Nothing Has Changed
September 12th was a terrible day. Actually, the eighteen days of August 26th – September 12th were rather awful. I’m beginning to understand that it never really gets easier… you just get farther away from the pain. Time, heartless, cold time takes you away from the moment of despair. Babies are born, things change, life gets busy again. You don’t spend your days under the covers weeping. In the midst of life, there are triggers and you feel the wave of sorrow about to bowl you over and you make a quick detour to avert is because you just can’t right now. Because Kadon needs his bum changed, he needs kisses and hugs, he needs attention… he needs me.
But there are times, times when he doesn’t need me at the moment. And the last two years are swept away as if they never happened and I find myself exactly where I was the day she died. I remember holding her, skin-to-skin, against my heart. I remember them taking the tube out of her mouth. I remember the way it felt to have my daughter die in my arms.
When time steps out of the way and I truly relive her, when I relive her birth, her first bath, her cuddles, her story-times, her sickness, her CPR, her death, I realize something. The only way I can talk stoically about her, how I can calmly inform well-meaning strangers Kadon is not my first child, how I can speak of the tragedy in the same tone of voice as the weather is because time has created a buffer. I am no longer there. I am not in the moment. But sometimes I am. And nothing has changed.

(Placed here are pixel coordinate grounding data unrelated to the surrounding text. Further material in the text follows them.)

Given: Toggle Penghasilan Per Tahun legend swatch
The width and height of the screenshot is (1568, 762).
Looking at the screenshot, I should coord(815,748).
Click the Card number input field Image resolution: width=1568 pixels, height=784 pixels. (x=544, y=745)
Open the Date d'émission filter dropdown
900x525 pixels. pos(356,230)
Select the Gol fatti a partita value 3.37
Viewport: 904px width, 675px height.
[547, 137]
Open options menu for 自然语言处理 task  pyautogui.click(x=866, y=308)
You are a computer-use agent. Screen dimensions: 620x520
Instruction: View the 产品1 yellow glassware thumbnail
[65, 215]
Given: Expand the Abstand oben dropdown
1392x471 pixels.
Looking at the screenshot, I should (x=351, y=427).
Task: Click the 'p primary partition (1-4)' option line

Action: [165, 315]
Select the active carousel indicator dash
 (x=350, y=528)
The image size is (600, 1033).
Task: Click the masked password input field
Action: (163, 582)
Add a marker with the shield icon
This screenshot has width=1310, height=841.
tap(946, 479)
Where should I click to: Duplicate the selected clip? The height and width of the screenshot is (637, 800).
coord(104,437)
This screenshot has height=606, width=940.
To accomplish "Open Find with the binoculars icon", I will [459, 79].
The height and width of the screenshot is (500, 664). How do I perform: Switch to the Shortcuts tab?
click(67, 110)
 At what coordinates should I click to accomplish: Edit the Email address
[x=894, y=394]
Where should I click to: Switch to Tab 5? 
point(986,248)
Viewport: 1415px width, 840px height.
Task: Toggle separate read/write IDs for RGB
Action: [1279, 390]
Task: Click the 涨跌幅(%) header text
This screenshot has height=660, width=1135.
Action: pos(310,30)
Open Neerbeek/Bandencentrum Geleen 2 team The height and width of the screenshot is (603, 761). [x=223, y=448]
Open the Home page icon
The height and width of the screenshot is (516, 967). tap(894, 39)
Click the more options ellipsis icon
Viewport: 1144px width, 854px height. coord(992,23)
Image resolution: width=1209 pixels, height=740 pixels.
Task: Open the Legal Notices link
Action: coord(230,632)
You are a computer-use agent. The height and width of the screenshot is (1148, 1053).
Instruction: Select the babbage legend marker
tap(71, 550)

Fear. Abandonment. Betrayal. Pain. Sorrow. Anger. Loss. It’s all there. It’s just not all-consuming all the time.
My hope is in Heaven. Where she is. When I truly understand how fleeting our time on earth is. When all things are made new. When tears are wiped away. When time ceases to exist. When true healing takes place, not the make-do band-aid of healing we experience here on earth when a child is taken.